[[ RECORDS FOR THIS TASK, beginning ]]

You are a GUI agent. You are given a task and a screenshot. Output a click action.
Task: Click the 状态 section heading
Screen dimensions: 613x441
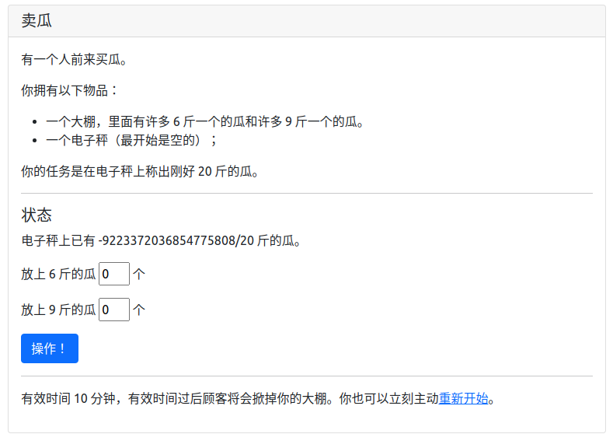[x=37, y=215]
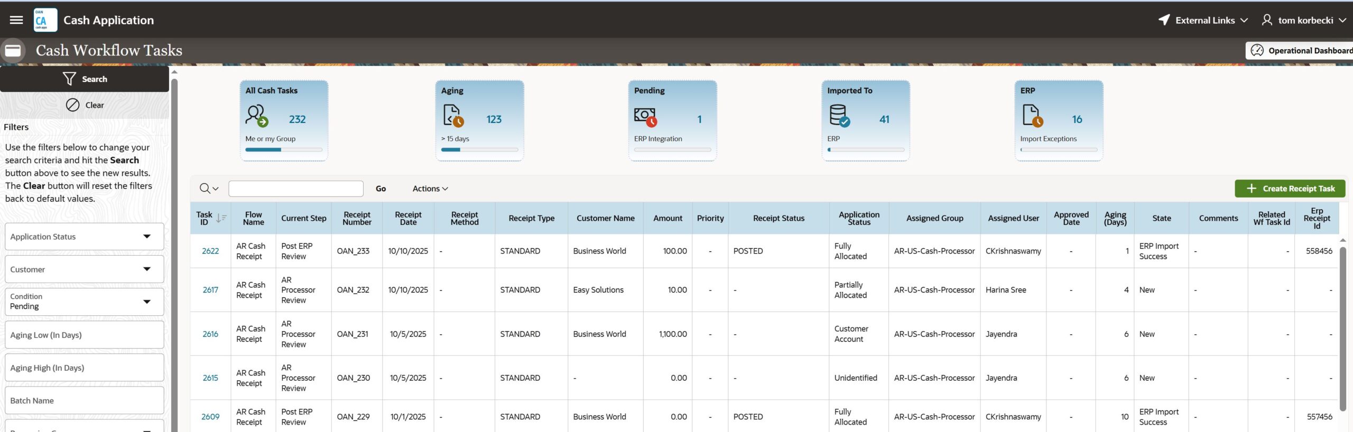Open task ID 2617 link
1353x432 pixels.
[210, 290]
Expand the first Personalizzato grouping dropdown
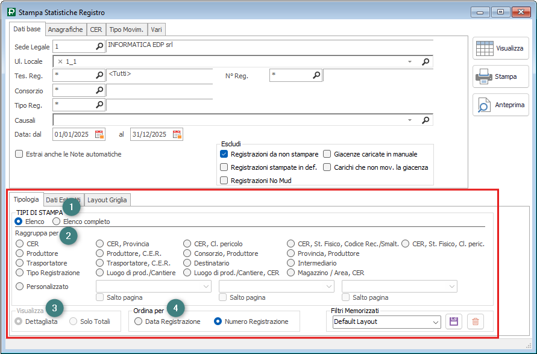Screen dimensions: 537x354 click(x=205, y=287)
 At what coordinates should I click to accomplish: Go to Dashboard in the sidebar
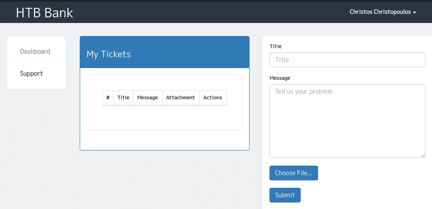tap(35, 52)
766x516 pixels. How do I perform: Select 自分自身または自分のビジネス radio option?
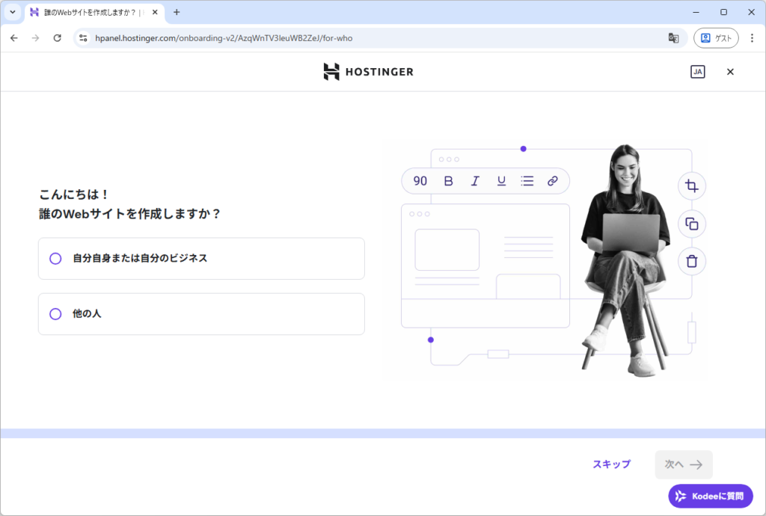point(55,259)
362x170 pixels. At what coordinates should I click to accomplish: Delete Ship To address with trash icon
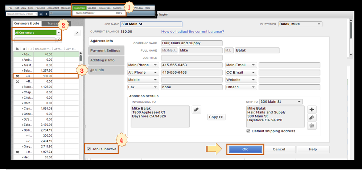(312, 126)
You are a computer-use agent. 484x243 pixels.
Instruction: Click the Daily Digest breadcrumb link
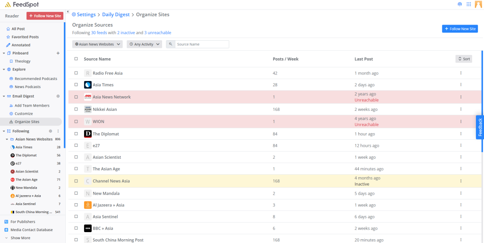click(116, 15)
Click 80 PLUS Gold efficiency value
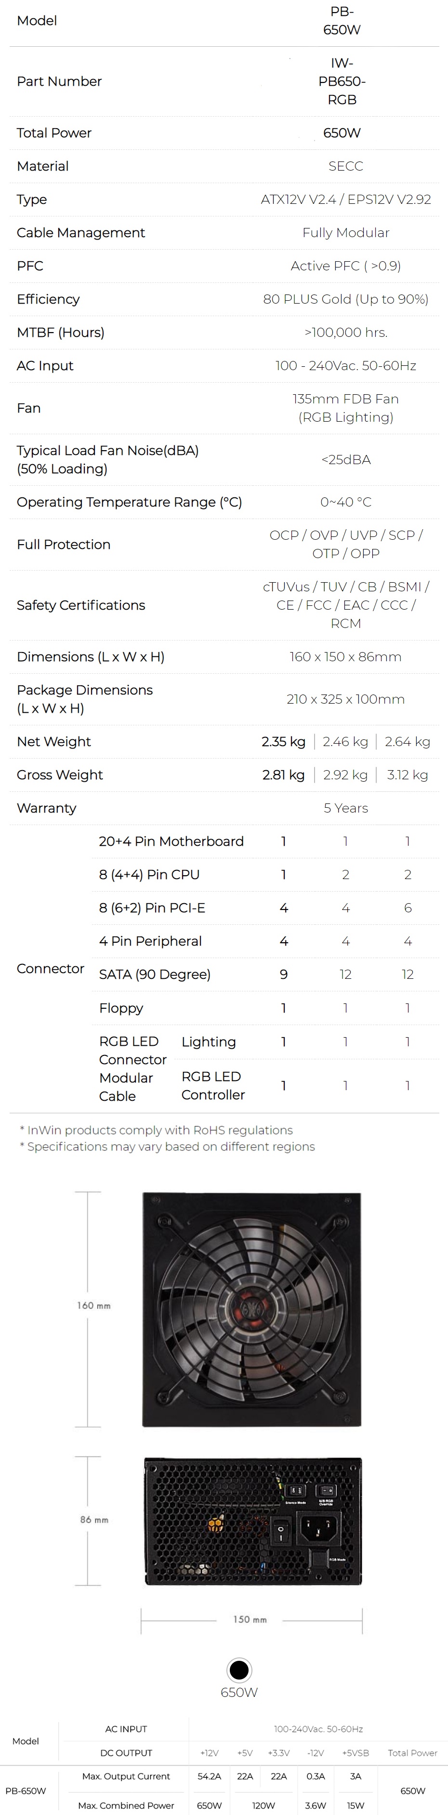448x1815 pixels. click(x=345, y=299)
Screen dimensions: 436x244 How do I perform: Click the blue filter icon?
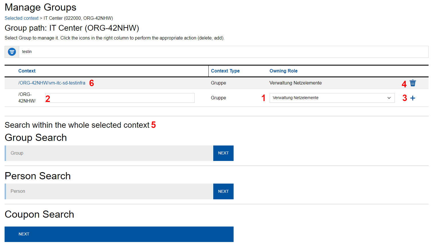pos(12,52)
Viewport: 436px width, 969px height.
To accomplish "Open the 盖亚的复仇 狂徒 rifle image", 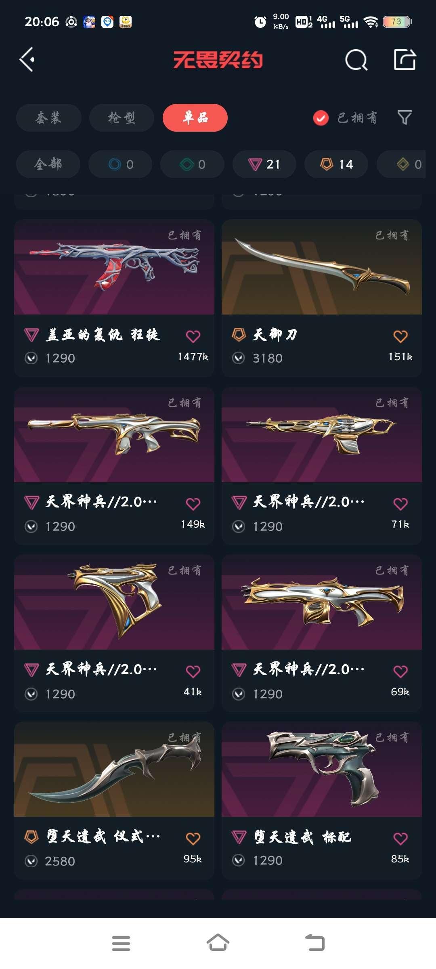I will tap(114, 267).
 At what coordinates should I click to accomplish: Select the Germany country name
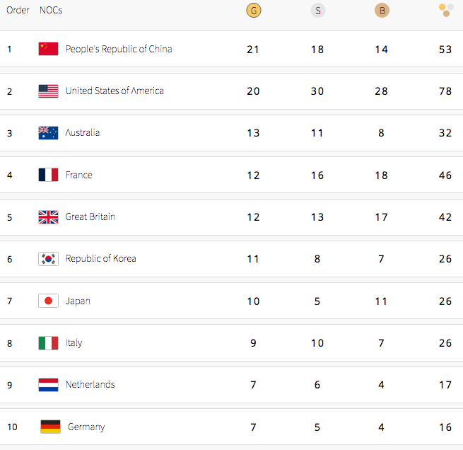[x=86, y=427]
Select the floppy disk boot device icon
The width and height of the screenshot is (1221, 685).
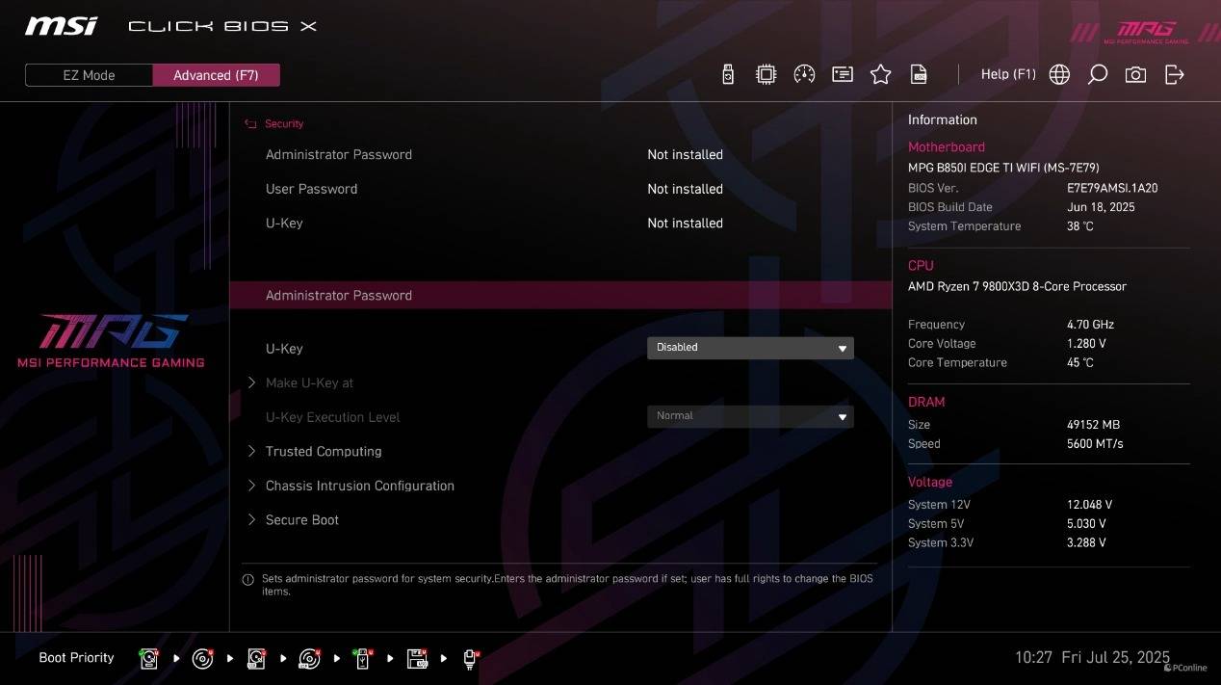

[[ RECORDS FOR THIS TASK, end ]]

## THE PROBLEM
What is the number of lines in the records that contain "height"? Answer with it alone.

## ANSWER SPACE
2